On December 7, 2017 guest speaker Adam Gopik, who writes for The New Yorker, was interviewed by Krista Tippet. Gopik wrote the Preface to The Good Book, a collection of modern day reflections on the Bible, all coming from different sources. Gopik’s grandfather was the first rabbi back in Lisbon since the Expulsion. His father’s first language was Yiddish.

In the interview, Gopik pointed out that our ancestors practiced faith while making room for doubt, while we do the opposite.

In his discussion of Darwin, Gopik indicated that Darwin thought he had found “the secret of life” while “nothing could explain the mysteries of living.” Tippet agreed, pointing out that these mysteries bring us to religion.

Gopik took the point a step further, in saying that religion brings practice, not dogma. His observation brought to mind Blaise Pascal’s Pensées because Pascal advocated faith through habitual practice rather than blind faith.

Gopik clearly emphasized that fundamentalism is “a betrayal of varieties” of what we know as modern religion. He identifies tolerance as “plate by plate” at “the common table” and calls for clarity in communication.
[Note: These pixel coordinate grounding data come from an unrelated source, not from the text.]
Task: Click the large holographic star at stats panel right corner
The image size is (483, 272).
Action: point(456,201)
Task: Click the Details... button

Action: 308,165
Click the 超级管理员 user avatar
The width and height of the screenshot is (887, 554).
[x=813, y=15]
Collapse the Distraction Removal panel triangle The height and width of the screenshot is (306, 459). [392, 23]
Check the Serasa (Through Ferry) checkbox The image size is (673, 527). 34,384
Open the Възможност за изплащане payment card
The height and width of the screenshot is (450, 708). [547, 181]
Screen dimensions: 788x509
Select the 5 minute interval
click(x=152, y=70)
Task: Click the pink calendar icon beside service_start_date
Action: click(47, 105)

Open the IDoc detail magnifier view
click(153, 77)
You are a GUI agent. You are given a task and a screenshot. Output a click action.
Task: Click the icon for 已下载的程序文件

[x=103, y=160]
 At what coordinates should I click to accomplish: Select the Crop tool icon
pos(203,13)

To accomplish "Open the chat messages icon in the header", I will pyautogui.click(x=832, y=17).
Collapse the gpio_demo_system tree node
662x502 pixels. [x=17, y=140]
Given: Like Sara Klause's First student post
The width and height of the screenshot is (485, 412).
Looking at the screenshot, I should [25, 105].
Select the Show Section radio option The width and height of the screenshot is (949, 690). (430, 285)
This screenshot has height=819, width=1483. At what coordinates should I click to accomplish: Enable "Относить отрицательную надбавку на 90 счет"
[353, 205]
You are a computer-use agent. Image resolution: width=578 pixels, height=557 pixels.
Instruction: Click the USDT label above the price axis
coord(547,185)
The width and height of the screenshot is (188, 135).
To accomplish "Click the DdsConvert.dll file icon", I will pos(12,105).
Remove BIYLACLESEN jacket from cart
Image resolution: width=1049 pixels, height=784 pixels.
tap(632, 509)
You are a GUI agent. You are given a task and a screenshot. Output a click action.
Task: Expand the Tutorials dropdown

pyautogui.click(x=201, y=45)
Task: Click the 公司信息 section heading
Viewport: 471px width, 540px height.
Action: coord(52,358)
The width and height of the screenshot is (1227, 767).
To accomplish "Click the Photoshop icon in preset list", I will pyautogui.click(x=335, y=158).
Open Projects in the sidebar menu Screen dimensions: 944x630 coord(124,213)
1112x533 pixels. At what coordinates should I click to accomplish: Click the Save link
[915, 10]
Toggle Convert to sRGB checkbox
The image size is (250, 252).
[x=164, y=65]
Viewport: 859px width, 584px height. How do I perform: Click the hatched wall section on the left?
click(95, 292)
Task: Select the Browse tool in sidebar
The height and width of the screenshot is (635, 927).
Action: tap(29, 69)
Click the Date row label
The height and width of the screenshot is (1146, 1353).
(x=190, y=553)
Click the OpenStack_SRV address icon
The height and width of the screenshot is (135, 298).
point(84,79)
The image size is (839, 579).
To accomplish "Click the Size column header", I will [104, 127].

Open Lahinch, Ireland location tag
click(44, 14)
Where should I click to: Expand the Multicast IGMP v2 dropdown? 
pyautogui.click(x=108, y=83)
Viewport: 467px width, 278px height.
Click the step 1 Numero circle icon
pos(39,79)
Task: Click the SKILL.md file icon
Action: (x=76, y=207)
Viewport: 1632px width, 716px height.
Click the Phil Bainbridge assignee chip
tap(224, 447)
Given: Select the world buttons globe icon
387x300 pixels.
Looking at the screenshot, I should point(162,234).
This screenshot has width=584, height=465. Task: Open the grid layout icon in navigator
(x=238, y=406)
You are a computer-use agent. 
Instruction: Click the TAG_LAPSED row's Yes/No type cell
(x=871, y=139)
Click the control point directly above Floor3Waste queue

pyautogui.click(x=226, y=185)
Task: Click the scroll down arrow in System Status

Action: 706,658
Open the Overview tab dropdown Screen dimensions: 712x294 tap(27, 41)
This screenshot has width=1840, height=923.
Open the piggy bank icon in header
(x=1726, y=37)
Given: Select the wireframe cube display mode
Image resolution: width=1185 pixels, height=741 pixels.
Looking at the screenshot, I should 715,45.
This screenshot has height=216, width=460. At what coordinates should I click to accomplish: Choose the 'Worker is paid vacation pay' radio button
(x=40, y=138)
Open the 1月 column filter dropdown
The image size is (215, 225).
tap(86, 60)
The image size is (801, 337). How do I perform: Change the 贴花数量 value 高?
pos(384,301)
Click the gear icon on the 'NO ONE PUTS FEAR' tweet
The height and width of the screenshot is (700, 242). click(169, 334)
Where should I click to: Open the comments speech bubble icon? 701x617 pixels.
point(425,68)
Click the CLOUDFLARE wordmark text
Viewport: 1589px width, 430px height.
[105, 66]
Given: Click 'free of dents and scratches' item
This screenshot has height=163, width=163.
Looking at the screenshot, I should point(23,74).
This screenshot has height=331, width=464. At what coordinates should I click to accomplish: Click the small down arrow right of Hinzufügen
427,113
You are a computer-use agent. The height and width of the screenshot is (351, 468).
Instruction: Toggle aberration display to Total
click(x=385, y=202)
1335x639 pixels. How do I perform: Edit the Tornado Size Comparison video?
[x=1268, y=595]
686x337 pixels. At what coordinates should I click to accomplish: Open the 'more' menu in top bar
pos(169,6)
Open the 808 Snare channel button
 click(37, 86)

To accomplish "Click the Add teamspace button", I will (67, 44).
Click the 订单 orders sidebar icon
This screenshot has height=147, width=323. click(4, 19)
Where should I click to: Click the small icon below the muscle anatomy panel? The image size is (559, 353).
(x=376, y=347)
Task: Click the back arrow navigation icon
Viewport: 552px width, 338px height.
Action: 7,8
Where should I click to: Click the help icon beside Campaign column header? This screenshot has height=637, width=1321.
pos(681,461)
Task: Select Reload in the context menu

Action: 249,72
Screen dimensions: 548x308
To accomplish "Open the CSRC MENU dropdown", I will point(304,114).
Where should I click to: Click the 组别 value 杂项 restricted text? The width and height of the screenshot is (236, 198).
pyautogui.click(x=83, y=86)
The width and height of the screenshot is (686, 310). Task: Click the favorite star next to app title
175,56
Interestingly, he observes that we are inspired by the people in religious stories. As someone who has studied and loves literature, I have to agree with him. As readers, we look for ways to identify with the people we find in the texts we come across, no matter the source.

 

 

7 thoughts on “On Being: “Practicing Doubt, Redrawing Faith”

  1. I am not a reader and obviously not a writer but this piece got me thinking.
    Thank you and missed your short stories.

  2. What a thought-provoking post, Pamela. “Gopik took the point a step further, in saying that religion brings practice, not dogma. His observation brought to mind Blaise Pascal’s Pensées because Pascal advocated faith through habitual practice rather than blind faith.” Practice which helps one get closer to people, rather than blind faith or absolute dogma which creates barriers. Abraham Joshua Heschel wrote, “When I was young, I admired clever people. Now that I am old, I admire kind people.”

    1. Thank you, Jesse. Heschel posits a poignant observation about human nature and what calls our attention as we spend more and more time with our fellow human beings and in society. I know I have come to appreciate kindness over cleverness as I have aged. Are there any of his works that you especially recommend?

      1. I know relatively little about him, but that comment of his is so wise. We are living now in such a polarized society, growing more so unfortunately. One wonders how it will turn around.